### Assigned task
If a line of the material contains "dropdown", copy it.

====

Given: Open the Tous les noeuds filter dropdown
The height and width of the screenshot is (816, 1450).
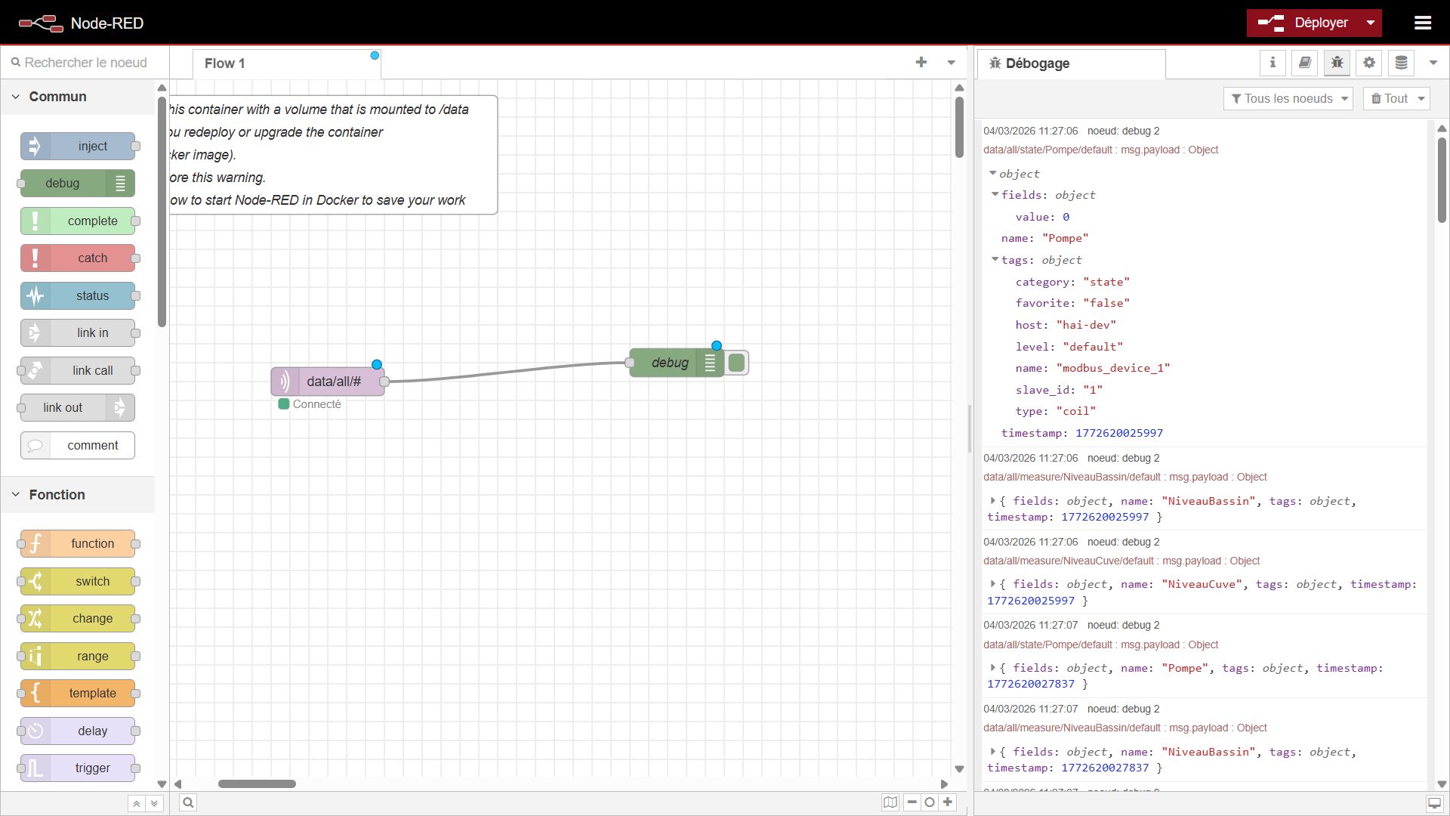Looking at the screenshot, I should tap(1288, 99).
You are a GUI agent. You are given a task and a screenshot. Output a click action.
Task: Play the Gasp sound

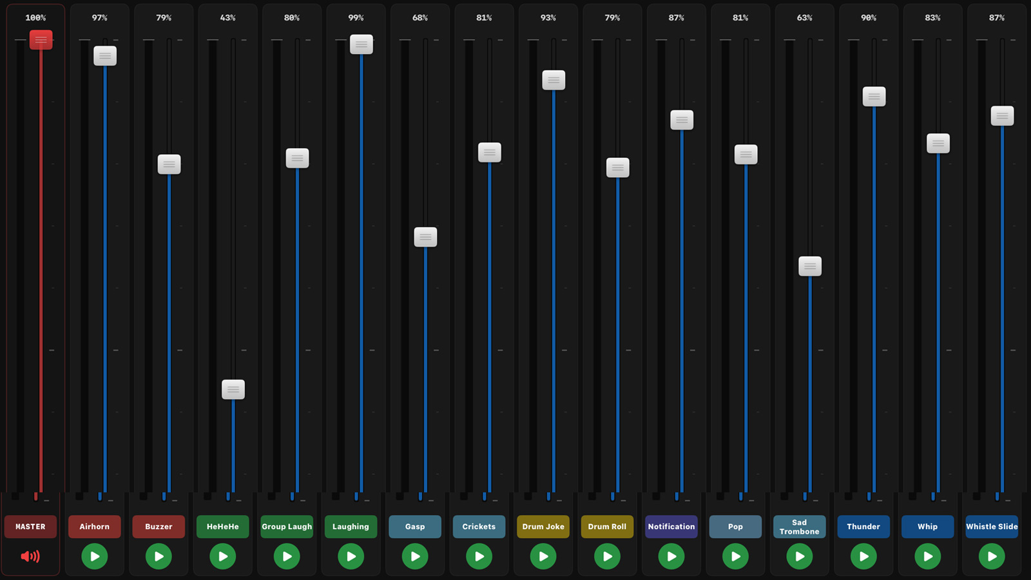point(415,556)
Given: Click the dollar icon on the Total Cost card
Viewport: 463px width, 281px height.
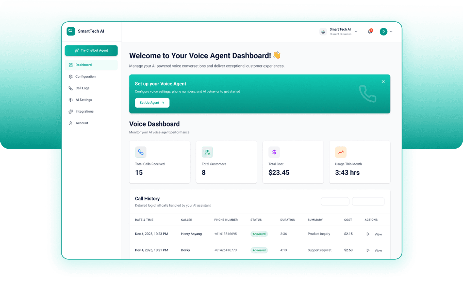Looking at the screenshot, I should 274,152.
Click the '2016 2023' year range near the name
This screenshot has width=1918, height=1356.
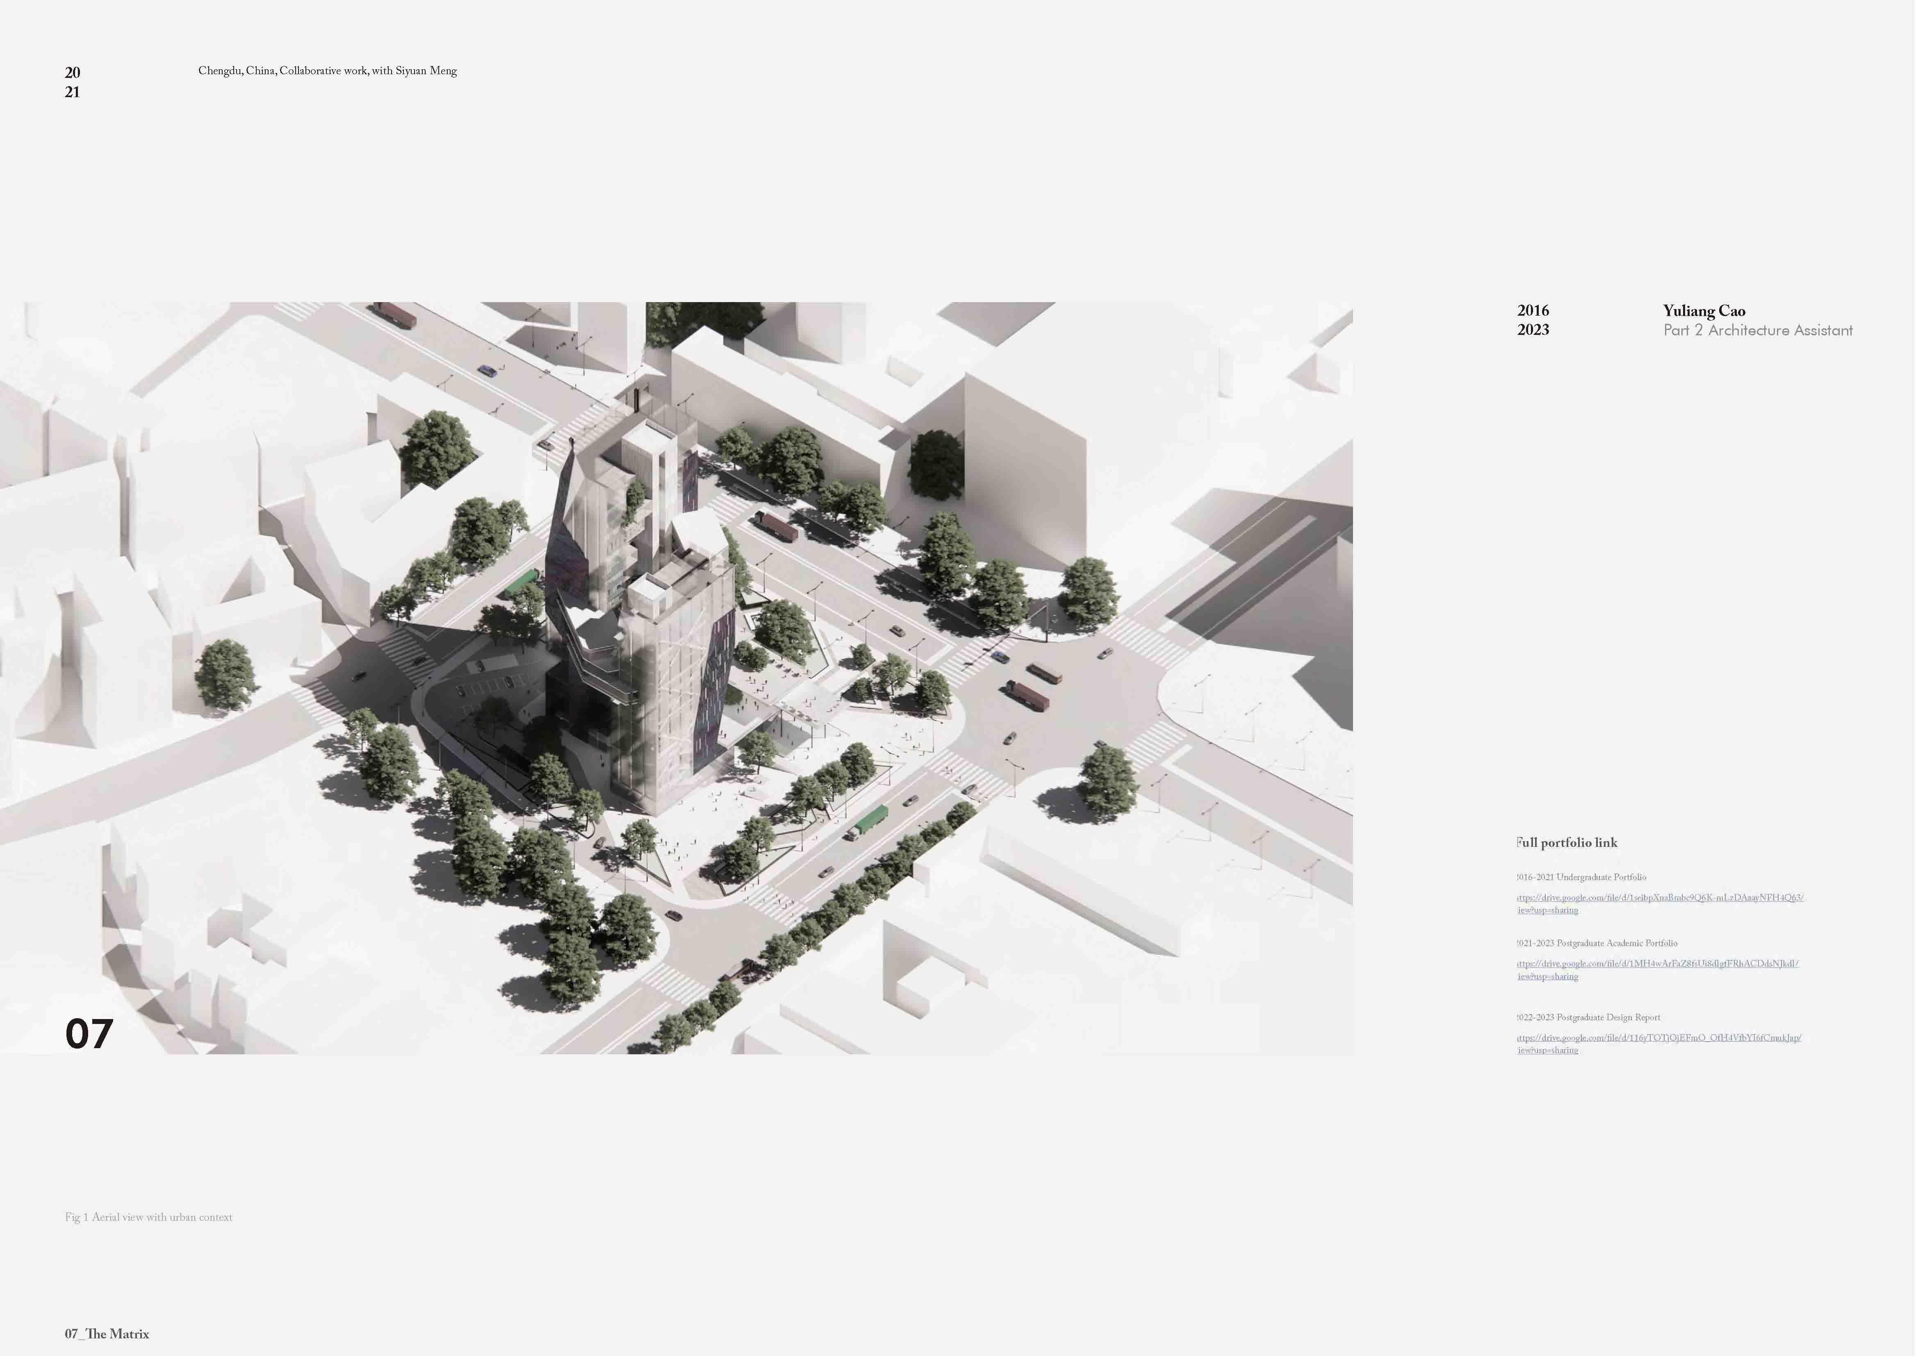(x=1533, y=321)
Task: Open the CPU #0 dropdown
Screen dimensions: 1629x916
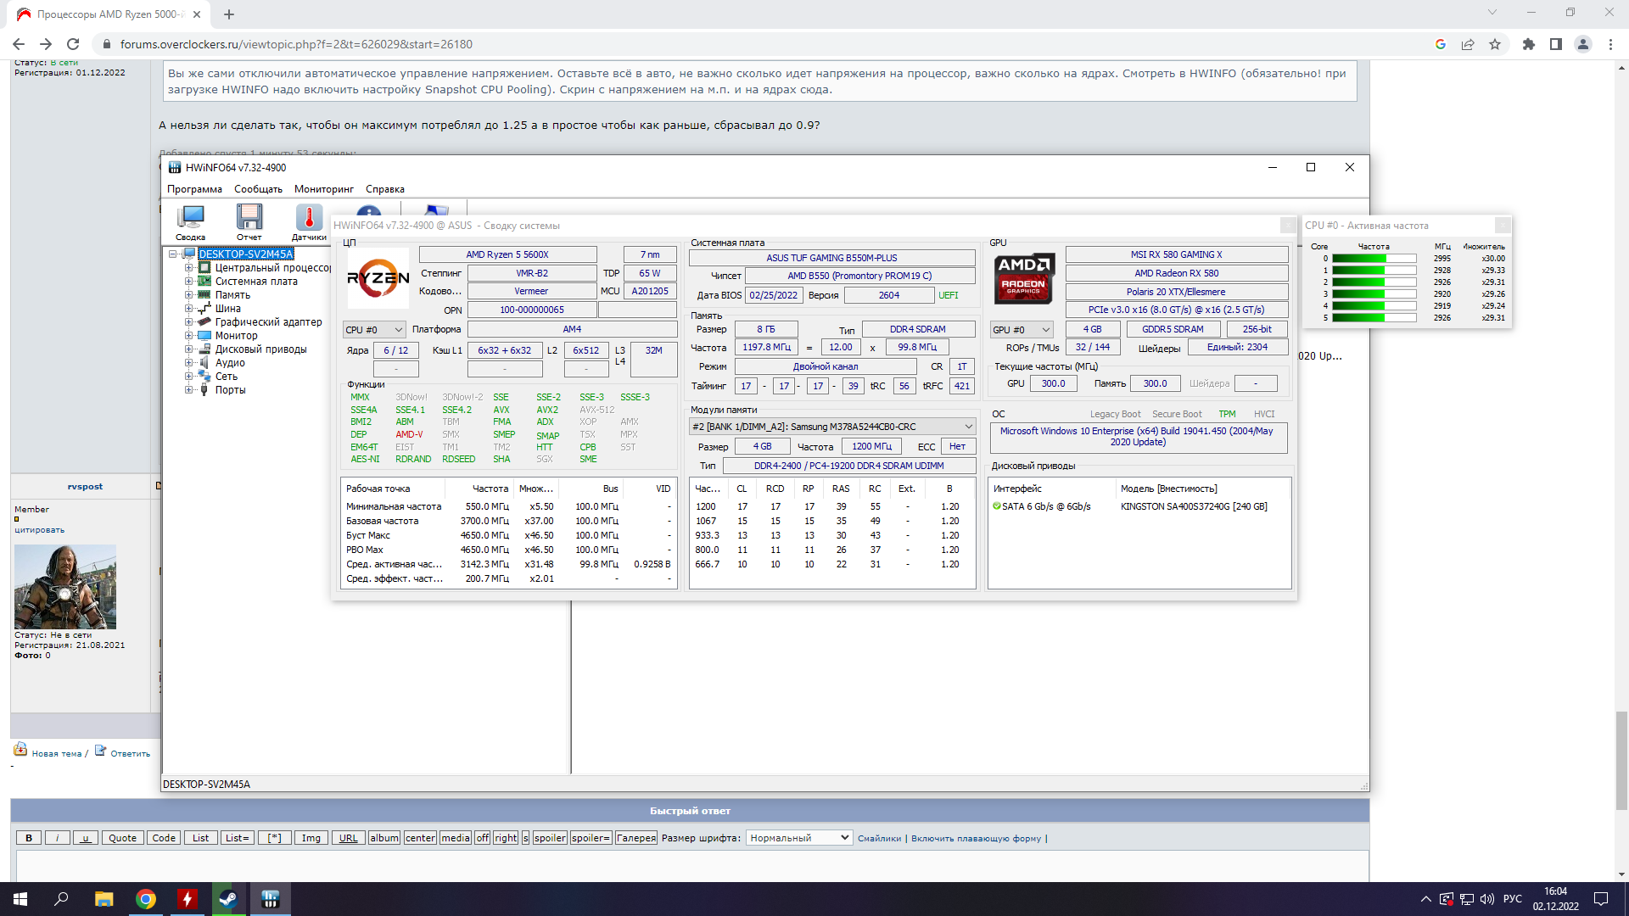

====

### Answer space
Given: Open the Tous les noeuds filter dropdown
Task: Open the CPU #0 dropdown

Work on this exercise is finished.